Counterpoint: Ketamine reporting overlooked drug's lifesaving value

As an emergency physician, I see how it works with the severely agitated and I urge research.

By Sean Boley

July 3, 2018 at 3:35AM
iStock
Blackboard with the chemical formula of Ketamine
iStock (The Minnesota Star Tribune)

Racial bias in policing and emergency response is a critical issue that deserves our concern. With that in mind, the Star Tribune's reporting on the Hennepin Healthcare ketamine situation has overlooked several critical points, in particular the potential of sedation research and ketamine to save the lives of some of our most marginalized and underprotected citizens.

In "Hospital suspends ketamine study" (June 26), state Sen. Jeff Hayden and Hennepin County Commissioner Peter McLaughlin said in a statement that "an urban hospital that treats a large number of people of color and low-income Minnesotans must take extra care." In the same report, they refer to the studies on prehospital sedation as "unconscionable and unethical."

As an emergency physician and a medical toxicologist, I routinely see the power of ketamine when those with mental health and substance use disorders are profoundly agitated. While there are many aspects of this scandal that should be addressed, I want to urge the Star Tribune and its readers to consider that ketamine is a lifesaving drug and that research on its use in emergency settings is critically important.

Patients who are profoundly agitated (that is, are distressed to the point of escalating physical aggression) are at substantial risk of sudden death. Most are under the influence of excitatory drugs (such as cocaine) or have an untreated mental illness. Additionally, research suggests these patients are more often young, male and African-American — a pattern that may have as much to do with race-based stressors and racial profiling as any inherent difference.

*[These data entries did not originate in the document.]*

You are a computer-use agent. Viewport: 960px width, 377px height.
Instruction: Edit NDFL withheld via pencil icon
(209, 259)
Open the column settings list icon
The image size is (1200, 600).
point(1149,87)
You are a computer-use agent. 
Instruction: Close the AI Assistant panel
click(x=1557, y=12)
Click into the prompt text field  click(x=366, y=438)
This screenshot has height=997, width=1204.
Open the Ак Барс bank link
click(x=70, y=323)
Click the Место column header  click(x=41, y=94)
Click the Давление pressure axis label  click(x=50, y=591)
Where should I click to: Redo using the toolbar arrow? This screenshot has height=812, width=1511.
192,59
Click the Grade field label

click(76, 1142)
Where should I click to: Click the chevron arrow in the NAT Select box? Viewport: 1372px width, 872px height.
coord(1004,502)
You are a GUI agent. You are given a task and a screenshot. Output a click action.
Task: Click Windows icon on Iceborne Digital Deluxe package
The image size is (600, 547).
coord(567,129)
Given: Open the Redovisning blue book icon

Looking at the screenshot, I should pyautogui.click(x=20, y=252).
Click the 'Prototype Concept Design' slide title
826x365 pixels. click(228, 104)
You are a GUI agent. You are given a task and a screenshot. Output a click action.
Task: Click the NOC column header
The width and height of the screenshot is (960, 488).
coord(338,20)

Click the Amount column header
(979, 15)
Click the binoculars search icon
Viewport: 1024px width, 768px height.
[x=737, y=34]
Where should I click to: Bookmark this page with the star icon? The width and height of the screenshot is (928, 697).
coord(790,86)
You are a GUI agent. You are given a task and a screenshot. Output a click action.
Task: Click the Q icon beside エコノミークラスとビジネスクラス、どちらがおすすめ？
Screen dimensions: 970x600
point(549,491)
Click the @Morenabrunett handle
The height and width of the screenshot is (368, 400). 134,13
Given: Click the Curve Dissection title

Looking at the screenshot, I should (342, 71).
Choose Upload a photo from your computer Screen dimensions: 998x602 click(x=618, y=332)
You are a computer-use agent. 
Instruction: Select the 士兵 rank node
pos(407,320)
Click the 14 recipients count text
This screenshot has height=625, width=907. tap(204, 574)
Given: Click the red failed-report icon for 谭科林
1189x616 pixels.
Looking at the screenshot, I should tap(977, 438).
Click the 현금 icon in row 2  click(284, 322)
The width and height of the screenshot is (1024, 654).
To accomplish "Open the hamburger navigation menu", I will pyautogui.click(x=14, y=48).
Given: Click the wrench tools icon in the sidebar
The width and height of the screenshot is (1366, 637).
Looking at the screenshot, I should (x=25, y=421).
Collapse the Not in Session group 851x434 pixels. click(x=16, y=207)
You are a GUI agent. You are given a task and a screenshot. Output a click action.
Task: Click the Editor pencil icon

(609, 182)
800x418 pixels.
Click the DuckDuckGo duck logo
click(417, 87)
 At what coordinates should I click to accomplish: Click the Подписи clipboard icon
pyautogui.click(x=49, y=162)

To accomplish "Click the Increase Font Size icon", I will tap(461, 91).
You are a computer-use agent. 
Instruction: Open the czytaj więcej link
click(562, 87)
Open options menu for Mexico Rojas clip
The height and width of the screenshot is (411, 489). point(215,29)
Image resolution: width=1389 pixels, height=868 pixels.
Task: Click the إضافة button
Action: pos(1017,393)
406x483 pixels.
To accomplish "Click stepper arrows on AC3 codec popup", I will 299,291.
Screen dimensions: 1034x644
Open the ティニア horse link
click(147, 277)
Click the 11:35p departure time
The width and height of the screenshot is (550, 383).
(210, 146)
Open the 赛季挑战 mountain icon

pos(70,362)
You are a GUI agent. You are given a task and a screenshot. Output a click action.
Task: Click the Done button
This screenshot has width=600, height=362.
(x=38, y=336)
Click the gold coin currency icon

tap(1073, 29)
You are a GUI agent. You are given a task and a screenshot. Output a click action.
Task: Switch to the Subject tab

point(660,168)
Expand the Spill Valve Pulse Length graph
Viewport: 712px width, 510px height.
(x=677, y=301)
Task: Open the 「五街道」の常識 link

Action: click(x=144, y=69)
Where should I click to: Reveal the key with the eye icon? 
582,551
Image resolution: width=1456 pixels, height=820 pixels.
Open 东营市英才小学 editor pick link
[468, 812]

Mortality is estimated to be between 8 percent and 16 percent. During periods of severe agitation, patients have an excess of excitatory chemicals that together cause an increase in heart rate, blood pressure and temperature. This hyperthermia is further exacerbated by increased muscle activity (fighting against physical restraints), leading to seizures, unstable heart rhythms and multisystem organ failure. Deaths in this manner have been reported for many years.

Therefore, in the profoundly agitated, restraint without sedation is not only poor patient care — it can also be a death sentence. Research at Hennepin Healthcare has helped to show that ketamine quickly and safely improves severe agitation when compared with traditional medications.

Prehospital medicine is a messy and dangerous field. Paramedics respond to unfamiliar places and frequently to unsafe scenes, and they must rapidly assess the condition of individuals who are often under the influence of drugs or alcohol or who are suffering from untreated mental illness. Decisions must be made quickly to protect the patients, bystanders and the emergency providers themselves.

And while racial bias can and does play a role and should be addressed through training, it is (to borrow a phrase from Commissioner McLaughlin) unethical and unconscionable to wait to provide potentially lifesaving treatment to patients because they are unable to provide informed consent. In the same way, a patient who suffers a cardiac arrest at the grocery store should not have CPR withheld until consent is obtained.

Over the next several months, we undoubtedly will be presented with stories of police officers appearing to act outside their scope of practice and encouraging the use of sedatives in the profoundly agitated. We may also hear stories of medics giving sedatives to individuals who even experienced physicians may feel never needed sedation in the first place. In the same way, we have all heard of bad doctors, bad politicians, bad kindergarten teachers and others doing reprehensible things in the course of their work.

In response, as a community, we need to decide whether to implicate ketamine as well and thus take away a vital tool for prehospital providers, a tool used to protect the lives of those who often are the most overlooked and underprotected members of our society — those with mental health and substance use disorders. Instead of rolling the issue up into the simmering discontent surrounding the Minneapolis Police Department, we should be recognizing the research that has been done at Hennepin Health that has already saved innumerable lives.

Sean Boley, of St. Paul, is an emergency physician.